I'm going to laugh if AMD has something up there sleeve. Intel's new Rocket Lake CPU's are barely faster in gaming(per Intel yesterday) so it really wouldn't take much to overcome them. Say a highly binned 8-core like a 5850x.
 
I'm going to laugh if AMD has something up there sleeve. Intel's new Rocket Lake CPU's are barely faster in gaming(per Intel yesterday) so it really wouldn't take much to overcome them. Say a highly binned 8-core like a 5850x.
or a price drop, lets say AMD is only 80% as fast as Intel, but only costs 60% of the Intel chip, I would buy it, the "extra" could be used to upgrade other "bottlenecks" like GPU.
 
Why would AMD (or any company) drop the price on products they can't produce enough of to keep up with demand? That's just stupid.
i was refering to the new chips mostly, Intels will be very costly and AMD has a chance to come in a bit cheaper, while companies do not watch the costs mostly, privite people like me do.
 
or a price drop, lets say AMD is only 80% as fast as Intel, but only costs 60% of the Intel chip, I would buy it, the "extra" could be used to upgrade other "bottlenecks" like GPU.
What you describe is pretty much what Intel is currently providing relative to AMD. AMD now has the fastest overall processors on a per-core basis, but they are charging a bit more for them as well.

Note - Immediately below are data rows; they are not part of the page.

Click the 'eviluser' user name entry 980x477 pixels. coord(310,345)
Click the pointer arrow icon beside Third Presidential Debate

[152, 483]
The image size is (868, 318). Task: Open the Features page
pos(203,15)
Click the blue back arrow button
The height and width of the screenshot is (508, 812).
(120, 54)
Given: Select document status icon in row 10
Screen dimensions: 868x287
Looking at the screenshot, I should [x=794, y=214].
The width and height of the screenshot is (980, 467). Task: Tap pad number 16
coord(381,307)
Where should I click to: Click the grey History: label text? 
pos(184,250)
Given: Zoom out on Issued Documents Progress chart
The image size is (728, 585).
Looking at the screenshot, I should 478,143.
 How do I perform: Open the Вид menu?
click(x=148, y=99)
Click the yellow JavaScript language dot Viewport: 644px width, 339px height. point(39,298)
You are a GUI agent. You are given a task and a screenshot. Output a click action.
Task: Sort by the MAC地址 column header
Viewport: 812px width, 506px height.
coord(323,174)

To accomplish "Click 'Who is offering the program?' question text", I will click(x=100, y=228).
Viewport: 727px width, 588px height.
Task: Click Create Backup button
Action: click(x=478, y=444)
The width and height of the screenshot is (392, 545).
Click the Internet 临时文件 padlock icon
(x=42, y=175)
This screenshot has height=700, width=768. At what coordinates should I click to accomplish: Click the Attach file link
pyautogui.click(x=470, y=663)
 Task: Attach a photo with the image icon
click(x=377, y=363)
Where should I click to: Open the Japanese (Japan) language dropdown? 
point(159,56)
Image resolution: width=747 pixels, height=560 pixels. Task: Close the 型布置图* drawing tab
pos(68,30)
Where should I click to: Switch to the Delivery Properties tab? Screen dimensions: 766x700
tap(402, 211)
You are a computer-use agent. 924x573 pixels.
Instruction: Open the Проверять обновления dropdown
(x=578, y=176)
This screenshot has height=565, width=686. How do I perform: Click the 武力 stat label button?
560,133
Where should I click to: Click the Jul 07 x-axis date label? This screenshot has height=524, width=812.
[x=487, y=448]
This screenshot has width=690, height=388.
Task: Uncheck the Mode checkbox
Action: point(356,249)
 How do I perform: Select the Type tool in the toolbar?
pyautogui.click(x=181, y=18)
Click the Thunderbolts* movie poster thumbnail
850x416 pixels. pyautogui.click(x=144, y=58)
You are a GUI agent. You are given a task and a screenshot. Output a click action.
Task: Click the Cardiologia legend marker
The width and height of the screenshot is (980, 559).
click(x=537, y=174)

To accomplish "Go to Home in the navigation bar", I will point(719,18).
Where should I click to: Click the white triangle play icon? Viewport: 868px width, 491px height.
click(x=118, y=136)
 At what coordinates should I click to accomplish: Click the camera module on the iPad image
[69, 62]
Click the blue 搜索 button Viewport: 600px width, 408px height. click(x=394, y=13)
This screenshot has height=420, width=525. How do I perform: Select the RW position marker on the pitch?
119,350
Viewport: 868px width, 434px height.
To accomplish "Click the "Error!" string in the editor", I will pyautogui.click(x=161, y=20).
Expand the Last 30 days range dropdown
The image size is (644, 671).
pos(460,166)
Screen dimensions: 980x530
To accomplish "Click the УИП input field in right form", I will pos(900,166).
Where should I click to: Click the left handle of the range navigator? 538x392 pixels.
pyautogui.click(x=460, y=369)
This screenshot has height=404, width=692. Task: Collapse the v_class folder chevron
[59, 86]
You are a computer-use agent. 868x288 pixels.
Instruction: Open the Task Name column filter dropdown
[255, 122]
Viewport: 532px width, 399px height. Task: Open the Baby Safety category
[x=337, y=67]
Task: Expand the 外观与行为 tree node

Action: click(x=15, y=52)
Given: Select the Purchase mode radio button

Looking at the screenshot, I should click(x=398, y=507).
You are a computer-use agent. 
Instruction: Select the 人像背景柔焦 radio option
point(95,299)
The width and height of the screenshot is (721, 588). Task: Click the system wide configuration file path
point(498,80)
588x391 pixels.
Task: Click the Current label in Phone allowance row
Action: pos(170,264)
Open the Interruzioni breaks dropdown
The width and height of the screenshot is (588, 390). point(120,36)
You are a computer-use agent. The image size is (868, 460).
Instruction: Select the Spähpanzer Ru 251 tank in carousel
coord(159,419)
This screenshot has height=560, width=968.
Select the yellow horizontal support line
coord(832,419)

So right now, Intel is the one providing nearly as much performance, but generally at a lower price. AMD had been doing that for the first few Ryzen generations, but Intel has since caught up on core counts, and limited 7nm production is likely preventing AMD from being more competitive in terms of pricing with their current lineup.

I missed this presentation when it first aired, but it sounds like I didn't miss much. I was hoping they might make some mention of additional 5000-series processors at more competitive price points at their CES keynote, though it looks like those probably won't be coming until around Intel's Rocket Lake launch in a few months. Not that it's a particularly good time to build a system right now anyway, seeing as graphics cards are hard to find and generally only available at around double their MSRPs. It will probably be longer than that before graphics card pricing gets back to normal.